- **Action item**: The records sit below. Return every line in them that holds the word "profile".

- **Entries provided**:
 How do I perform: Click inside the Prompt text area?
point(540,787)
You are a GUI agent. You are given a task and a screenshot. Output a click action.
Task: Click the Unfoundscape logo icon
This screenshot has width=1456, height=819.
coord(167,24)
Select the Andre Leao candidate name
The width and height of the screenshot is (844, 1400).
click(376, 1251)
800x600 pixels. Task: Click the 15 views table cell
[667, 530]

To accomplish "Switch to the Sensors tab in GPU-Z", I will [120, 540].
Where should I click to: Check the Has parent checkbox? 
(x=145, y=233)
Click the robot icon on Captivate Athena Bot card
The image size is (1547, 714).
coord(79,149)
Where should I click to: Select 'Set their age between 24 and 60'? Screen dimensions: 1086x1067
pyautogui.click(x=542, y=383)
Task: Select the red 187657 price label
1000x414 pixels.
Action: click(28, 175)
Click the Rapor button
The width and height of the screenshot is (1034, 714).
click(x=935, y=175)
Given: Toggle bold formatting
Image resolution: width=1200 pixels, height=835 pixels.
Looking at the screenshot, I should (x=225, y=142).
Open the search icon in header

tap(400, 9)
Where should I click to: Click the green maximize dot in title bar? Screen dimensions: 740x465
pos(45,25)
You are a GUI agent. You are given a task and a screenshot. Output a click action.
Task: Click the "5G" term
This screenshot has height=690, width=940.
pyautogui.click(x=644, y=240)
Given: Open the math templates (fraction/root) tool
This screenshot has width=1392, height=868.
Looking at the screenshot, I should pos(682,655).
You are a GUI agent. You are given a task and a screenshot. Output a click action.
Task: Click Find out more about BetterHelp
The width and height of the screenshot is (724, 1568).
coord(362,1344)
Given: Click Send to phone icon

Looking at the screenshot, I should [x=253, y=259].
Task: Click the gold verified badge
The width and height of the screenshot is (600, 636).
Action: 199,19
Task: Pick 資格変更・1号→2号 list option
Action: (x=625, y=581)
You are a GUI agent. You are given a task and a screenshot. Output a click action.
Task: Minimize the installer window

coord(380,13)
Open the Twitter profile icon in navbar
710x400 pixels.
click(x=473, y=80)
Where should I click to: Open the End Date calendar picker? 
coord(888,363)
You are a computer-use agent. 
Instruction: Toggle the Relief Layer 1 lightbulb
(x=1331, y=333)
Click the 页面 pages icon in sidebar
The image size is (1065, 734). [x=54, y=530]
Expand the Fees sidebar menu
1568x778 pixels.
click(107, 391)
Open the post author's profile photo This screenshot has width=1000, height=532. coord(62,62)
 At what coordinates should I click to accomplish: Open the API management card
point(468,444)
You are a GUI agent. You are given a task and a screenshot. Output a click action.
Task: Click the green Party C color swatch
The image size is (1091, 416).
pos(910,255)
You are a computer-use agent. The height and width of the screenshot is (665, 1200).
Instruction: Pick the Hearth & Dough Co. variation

- **Answer to this problem**:
Open the Twitter profile icon in navbar
Open the post author's profile photo This screenshot has width=1000, height=532. coord(62,62)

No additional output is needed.